Delineation of human peptide transporter 1 (hPepT1)-mediated uptake and transport of substrates with varying transporter affinities utilizing stably transfected hPepT1/Madin-Darby canine kidney clones and caco-2 cells

In the present investigation, the uptake and transport kinetics of valacyclovir (VACV), 5-aminolevulinic acid (5-ALA), and benzylpenicillin ( BENZ) were studied in stably transfected Madin-Darby canine kidney (MDCK)/human peptide transporter 1 (hPepT1)-V5&His clonal cell lines expressing varying levels of epitope-tagged hPepT1 protein ( low, medium, and high expression) and in Caco-2 cells to delineate hPepT1-mediated transport kinetics. These compounds were selected due to the fact that they are known PepT1 substrates, yet also have affinity for other transporters. Caco-2 cells, traditionally used for studying peptide-based drug transport, were included for comparison purposes. The time, pH, sodium, and concentration dependence of cellular uptake and permeability were measured using mock, clonal hPepT1-MDCK, and Caco-2 cells. A pH-dependent effect was observed in the hPepT1-expressing clones and Caco-2 cells, with an increase of 1.96-, 1.84-, and 2.05-fold for VACV, 5-ALA, and BENZ uptake, respectively, at pH 6 versus 7.4 in the high-expressing hPepT1 cells. BENZ uptake was significantly decreased in Caco-2 and MDCK cells in Na+-depleted buffer, whereas VACV uptake only decreased in Caco-2 cells.
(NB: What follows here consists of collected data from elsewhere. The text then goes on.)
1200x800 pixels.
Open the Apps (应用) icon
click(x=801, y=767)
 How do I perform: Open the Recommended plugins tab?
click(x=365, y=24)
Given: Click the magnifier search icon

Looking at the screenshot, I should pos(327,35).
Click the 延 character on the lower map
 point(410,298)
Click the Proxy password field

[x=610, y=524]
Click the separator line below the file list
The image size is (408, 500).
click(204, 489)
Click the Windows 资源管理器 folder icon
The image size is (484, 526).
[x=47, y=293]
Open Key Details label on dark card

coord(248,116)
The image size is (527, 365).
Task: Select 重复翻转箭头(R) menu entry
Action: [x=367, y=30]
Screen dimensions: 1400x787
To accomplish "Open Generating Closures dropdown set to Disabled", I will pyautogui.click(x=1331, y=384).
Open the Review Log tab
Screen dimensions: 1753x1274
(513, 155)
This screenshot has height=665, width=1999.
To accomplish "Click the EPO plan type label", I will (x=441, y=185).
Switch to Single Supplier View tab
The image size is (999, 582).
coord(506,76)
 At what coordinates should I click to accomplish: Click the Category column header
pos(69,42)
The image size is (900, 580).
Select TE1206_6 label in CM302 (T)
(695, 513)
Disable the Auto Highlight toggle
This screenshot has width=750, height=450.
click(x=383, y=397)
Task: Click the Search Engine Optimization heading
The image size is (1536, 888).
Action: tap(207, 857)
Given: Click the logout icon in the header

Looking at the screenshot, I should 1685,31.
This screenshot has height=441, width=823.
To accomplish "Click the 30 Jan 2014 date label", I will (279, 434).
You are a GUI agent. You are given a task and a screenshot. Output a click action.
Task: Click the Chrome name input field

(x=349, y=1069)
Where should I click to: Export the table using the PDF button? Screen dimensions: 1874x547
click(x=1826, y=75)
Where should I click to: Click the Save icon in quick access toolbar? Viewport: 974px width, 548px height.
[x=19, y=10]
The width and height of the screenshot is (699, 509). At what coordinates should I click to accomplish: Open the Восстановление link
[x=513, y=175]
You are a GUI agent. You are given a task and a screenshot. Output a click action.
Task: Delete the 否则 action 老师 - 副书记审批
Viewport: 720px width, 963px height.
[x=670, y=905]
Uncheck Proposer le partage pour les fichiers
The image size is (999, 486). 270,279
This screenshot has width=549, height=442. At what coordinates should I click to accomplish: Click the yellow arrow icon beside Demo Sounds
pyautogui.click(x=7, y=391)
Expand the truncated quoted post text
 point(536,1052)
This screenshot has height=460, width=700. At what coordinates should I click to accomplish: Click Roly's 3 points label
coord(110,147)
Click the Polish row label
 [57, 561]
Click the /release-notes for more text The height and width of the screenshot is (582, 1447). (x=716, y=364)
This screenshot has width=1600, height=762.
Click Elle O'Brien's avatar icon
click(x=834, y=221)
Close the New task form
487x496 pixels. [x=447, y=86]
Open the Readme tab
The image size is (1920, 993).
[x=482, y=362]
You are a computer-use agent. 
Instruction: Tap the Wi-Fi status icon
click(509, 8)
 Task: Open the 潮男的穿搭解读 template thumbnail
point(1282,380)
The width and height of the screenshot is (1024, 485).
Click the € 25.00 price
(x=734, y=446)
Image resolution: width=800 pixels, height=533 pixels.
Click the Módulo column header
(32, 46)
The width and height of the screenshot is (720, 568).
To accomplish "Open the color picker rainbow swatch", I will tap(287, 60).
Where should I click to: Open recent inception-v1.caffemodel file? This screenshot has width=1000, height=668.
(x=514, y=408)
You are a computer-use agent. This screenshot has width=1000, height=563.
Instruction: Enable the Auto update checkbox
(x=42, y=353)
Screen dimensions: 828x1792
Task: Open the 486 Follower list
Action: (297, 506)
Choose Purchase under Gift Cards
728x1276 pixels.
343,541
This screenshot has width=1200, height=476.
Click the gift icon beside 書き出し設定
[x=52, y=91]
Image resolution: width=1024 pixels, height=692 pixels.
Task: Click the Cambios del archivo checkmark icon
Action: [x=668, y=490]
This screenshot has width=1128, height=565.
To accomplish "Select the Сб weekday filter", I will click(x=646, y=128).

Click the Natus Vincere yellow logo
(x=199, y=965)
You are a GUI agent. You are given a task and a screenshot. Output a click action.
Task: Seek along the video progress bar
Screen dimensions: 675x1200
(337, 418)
Concentration-dependent uptake studies in the mock-corrected hPepT1-MDCK and Caco-2 cells demonstrated hPepT1 affinity ranking of VACV > 5-ALA > BENZ. The apical-to-basal apparent permeability coefficient (P-app) values of VACV, 5-ALA, and BENZ in mock-corrected hPepT1-MDCK cells showed solely hPepT1-mediated transport in contrast to Caco-2 cells. Lower K m values and higher P-app in Caco-2 cells compared with hPepT1-MDCK cells suggested the involvement of multiple transporters in Caco-2 cells. Thus, hPepT1-MDCK cells corrected for endogenous transporter expression may be a more appropriate model for screening compounds for their affinity to hPepT1.